His son’s dream was to rebuild a big, fast truck. The plans fell through when he died in a car accident on a country road near home in September 2016. The morning after the accident, Rose called neighbor Chad Ricketts.

"He had two favors. He wanted to know if I'd be a pallbearer for the funeral, and if I'd be up to the challenge of working on the truck,” Ricketts said. “And it's been my honor and privilege to do both of those."

Nearly a year later, the 26-year-old’s hometown is Rollin’ 4 Rosie, the name given to his big blue truck. As it turns out, he never told anyone all of the details about the truck.

"Kirk had talked to each of us bits and pieces about the truck,” Ricketts said.

So they had to come together to figure out exactly how to finish it.

"Fifty-five people that's worked on this truck,” Rose said.

Ricketts remembers getting everyone together, "We just got a dry erase board out and had to compare notes.

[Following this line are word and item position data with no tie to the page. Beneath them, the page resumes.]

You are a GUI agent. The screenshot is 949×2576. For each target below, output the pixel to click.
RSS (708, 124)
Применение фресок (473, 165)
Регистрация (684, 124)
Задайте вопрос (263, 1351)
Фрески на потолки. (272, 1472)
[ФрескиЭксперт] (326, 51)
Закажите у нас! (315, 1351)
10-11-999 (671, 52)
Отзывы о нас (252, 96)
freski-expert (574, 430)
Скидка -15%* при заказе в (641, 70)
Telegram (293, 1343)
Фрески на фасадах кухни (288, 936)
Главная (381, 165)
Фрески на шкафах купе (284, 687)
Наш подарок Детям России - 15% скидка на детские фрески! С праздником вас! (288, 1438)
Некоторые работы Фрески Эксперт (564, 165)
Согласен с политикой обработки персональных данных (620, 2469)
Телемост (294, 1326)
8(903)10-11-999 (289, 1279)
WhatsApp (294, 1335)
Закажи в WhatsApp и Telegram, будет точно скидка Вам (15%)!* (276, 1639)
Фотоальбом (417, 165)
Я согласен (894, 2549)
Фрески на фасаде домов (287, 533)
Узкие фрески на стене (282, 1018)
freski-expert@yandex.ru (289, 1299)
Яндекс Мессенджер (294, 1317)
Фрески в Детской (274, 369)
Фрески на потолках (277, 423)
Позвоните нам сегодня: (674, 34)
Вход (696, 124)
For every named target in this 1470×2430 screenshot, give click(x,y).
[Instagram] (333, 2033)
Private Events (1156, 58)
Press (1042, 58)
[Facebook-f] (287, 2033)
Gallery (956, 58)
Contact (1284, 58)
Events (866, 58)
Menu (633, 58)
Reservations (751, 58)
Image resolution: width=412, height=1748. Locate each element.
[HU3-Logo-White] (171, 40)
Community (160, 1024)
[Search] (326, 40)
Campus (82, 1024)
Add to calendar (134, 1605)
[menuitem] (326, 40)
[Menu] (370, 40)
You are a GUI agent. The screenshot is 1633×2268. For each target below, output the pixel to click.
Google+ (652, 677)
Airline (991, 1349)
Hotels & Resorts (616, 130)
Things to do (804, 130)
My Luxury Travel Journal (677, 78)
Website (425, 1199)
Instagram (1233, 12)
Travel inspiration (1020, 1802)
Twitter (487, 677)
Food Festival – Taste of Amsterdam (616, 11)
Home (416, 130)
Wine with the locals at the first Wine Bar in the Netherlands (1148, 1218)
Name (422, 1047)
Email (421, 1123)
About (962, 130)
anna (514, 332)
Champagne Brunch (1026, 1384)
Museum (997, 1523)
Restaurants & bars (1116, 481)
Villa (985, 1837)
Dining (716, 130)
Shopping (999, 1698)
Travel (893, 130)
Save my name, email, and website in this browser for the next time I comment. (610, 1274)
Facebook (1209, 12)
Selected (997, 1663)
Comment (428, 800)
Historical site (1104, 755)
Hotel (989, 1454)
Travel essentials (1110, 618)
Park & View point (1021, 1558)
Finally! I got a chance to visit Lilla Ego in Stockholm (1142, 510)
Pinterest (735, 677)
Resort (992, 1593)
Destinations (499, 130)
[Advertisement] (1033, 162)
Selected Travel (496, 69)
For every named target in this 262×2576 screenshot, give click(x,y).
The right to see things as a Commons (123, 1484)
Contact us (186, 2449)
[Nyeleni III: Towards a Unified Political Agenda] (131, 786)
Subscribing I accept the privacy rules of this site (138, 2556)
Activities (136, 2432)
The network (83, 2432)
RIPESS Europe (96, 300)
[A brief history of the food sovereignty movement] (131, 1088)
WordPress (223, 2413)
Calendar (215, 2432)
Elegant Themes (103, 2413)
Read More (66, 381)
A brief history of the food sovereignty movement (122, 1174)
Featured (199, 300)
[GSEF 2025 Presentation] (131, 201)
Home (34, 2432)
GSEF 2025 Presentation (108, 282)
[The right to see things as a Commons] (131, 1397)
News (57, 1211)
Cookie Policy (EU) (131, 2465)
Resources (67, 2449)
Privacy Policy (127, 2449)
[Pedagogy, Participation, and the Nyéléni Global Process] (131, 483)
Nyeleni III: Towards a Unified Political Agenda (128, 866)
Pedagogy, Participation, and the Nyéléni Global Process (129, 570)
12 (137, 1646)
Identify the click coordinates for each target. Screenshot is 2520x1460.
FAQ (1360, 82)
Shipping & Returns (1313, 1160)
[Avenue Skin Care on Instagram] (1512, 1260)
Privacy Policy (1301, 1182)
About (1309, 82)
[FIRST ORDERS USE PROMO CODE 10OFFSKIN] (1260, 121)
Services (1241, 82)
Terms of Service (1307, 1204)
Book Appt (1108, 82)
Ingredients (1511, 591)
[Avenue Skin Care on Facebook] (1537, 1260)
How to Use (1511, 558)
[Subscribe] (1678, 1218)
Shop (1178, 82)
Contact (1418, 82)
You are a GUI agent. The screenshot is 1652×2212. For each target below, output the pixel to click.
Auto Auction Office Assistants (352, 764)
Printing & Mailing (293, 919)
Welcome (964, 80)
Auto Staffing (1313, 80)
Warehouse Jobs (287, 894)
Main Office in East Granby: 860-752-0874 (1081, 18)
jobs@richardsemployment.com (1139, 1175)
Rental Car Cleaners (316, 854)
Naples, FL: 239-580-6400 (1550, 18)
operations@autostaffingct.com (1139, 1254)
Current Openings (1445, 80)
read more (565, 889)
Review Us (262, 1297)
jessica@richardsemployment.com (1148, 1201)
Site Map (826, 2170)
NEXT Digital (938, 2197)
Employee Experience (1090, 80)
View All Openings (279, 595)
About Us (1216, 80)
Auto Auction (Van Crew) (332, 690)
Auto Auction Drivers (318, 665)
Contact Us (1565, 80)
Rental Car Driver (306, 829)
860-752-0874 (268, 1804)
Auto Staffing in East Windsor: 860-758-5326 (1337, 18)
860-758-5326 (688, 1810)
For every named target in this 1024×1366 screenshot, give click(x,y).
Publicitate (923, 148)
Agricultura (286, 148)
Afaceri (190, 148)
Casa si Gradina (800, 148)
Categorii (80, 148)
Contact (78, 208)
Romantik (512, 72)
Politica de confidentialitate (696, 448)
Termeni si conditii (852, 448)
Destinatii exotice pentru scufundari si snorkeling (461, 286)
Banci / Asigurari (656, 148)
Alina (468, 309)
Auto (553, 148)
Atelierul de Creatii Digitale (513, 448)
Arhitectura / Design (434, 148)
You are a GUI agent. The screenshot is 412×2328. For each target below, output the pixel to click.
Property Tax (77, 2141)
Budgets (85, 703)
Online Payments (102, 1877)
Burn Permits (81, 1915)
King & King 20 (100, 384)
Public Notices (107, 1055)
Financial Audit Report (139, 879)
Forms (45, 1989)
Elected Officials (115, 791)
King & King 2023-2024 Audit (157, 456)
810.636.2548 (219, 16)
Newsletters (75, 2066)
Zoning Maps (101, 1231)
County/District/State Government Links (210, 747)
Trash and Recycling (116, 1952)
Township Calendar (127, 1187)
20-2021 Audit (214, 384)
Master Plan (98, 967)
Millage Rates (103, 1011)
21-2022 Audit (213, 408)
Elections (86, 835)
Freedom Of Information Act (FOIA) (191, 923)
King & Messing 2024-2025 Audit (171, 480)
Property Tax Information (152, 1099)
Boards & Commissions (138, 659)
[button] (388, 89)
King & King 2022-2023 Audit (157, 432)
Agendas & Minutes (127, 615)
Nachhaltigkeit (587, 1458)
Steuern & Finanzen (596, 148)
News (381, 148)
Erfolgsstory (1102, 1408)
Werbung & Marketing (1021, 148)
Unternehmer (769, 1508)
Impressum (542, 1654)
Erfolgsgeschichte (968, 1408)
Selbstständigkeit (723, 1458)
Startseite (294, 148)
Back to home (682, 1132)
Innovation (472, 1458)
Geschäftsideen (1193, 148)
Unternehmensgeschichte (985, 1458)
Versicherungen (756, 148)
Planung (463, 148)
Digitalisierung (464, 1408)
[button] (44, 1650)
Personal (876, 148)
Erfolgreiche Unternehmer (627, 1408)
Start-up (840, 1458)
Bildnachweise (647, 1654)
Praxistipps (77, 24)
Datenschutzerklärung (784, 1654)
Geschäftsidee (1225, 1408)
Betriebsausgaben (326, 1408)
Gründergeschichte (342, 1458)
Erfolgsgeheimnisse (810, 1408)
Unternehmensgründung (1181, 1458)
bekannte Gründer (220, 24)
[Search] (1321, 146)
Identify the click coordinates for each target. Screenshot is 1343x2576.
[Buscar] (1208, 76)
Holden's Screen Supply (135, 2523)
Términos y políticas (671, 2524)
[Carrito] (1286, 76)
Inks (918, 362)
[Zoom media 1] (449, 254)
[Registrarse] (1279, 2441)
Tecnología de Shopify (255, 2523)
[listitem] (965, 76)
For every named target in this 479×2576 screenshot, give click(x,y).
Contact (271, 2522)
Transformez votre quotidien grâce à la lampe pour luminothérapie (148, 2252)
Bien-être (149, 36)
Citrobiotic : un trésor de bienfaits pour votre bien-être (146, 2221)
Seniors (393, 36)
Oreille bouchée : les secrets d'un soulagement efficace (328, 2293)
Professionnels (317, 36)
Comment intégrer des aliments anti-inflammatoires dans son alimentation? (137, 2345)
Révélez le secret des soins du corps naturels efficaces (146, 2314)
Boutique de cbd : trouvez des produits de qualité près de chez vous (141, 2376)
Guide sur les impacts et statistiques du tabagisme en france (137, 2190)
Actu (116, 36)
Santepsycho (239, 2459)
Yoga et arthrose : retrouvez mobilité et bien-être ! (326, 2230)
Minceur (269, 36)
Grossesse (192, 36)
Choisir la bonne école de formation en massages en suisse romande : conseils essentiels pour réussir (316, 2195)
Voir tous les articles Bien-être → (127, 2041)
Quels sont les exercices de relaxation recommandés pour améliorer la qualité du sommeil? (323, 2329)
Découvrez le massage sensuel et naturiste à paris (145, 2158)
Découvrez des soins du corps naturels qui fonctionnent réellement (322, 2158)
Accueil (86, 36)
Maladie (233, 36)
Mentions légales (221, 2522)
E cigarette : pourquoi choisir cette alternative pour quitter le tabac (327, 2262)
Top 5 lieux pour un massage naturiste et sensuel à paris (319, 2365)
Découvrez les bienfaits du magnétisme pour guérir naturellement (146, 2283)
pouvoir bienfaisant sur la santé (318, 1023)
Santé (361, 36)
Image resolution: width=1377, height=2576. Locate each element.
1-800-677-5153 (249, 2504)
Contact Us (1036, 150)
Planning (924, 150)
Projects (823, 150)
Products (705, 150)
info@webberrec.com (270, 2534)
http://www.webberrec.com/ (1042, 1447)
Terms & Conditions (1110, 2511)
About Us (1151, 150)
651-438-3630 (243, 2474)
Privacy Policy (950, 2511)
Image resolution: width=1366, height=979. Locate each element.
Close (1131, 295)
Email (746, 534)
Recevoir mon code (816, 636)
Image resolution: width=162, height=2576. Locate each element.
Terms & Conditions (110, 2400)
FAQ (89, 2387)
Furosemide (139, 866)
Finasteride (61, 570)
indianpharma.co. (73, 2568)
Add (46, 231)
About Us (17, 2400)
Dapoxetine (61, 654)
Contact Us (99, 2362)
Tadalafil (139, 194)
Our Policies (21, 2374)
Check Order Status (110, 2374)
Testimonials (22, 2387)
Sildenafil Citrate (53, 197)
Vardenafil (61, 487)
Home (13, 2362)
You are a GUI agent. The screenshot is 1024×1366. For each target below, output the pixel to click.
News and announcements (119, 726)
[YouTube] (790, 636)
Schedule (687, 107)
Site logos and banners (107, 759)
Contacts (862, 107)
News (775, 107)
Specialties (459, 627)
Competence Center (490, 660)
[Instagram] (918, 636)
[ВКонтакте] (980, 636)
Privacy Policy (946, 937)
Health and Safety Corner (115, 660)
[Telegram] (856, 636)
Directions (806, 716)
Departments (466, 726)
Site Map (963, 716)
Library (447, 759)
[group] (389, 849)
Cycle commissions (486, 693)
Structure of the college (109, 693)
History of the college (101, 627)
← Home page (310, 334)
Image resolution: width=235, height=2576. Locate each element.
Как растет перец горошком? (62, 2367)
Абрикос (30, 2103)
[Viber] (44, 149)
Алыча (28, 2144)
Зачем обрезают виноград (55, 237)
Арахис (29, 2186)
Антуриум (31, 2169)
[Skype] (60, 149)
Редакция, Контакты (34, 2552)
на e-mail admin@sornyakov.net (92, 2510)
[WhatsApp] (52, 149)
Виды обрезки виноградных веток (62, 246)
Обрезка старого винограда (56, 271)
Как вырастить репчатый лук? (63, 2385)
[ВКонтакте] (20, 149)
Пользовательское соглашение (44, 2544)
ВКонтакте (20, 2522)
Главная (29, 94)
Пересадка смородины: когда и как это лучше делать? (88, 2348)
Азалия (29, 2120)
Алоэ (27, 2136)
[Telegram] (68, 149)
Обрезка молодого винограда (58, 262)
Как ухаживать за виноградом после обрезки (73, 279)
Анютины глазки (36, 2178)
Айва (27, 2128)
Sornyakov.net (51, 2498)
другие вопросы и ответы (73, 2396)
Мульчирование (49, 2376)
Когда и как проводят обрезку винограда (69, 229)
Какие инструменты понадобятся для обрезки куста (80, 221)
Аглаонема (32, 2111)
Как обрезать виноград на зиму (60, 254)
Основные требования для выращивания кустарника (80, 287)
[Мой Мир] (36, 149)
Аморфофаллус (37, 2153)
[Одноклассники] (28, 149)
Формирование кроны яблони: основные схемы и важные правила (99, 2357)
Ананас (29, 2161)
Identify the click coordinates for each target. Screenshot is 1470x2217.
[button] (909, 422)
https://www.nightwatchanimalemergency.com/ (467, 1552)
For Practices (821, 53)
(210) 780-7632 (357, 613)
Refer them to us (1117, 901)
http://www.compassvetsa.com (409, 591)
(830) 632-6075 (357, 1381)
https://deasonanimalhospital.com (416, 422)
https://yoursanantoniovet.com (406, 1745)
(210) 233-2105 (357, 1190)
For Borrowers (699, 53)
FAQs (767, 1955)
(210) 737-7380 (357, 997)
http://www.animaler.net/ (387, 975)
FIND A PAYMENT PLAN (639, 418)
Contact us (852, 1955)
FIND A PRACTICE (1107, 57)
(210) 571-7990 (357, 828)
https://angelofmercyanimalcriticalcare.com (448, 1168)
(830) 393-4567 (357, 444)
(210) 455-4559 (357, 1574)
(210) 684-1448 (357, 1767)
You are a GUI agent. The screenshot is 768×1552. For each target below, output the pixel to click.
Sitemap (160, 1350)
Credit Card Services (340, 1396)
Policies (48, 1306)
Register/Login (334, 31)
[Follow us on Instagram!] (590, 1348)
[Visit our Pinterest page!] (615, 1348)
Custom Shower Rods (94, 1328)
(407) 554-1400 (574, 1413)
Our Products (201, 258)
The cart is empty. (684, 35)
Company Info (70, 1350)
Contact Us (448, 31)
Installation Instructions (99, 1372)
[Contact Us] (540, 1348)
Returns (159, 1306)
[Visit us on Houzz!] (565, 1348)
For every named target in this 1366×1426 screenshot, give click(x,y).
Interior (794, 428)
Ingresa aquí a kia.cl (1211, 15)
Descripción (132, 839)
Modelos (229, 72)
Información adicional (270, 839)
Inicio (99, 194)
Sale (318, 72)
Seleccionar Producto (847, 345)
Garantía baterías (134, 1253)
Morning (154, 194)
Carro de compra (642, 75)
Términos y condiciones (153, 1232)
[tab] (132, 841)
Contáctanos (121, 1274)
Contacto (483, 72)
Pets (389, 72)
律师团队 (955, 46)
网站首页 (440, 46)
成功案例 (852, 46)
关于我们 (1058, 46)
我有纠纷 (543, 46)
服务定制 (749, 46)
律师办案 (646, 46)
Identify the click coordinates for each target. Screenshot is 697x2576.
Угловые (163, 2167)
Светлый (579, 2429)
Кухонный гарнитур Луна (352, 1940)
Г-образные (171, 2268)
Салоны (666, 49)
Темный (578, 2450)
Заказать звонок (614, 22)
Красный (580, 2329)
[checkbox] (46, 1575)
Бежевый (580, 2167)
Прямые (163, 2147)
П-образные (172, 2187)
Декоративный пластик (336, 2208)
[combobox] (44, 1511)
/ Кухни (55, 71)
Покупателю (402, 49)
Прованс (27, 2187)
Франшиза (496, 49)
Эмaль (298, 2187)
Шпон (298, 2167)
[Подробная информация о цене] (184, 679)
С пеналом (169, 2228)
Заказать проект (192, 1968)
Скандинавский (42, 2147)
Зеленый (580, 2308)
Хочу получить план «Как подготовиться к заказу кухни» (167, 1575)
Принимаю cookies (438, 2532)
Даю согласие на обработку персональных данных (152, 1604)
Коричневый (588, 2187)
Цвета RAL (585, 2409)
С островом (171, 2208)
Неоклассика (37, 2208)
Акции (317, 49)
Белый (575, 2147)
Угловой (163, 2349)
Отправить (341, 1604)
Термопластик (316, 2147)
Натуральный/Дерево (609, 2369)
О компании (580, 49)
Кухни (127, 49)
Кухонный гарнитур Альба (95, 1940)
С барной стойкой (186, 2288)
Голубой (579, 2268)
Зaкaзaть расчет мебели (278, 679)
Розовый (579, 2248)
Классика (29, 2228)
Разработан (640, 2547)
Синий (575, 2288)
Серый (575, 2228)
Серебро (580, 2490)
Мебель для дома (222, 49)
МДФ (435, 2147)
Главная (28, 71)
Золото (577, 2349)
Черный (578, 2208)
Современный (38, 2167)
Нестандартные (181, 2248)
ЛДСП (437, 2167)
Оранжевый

He'd talked about the lift to somebody, the engine to somebody else."

Now that the puzzle’s complete, they might just have to drive it.                          

"We run it down the road for the first time at 12:45 last night and one neighbor came up this morning and said 'I heard it come down the road, but I got a big smile on my face cause I knew what it was,’” Rose said.

The family told KOLR10 it knew how important Rosie was in their lives, but never realized how much he touched others until he passed away.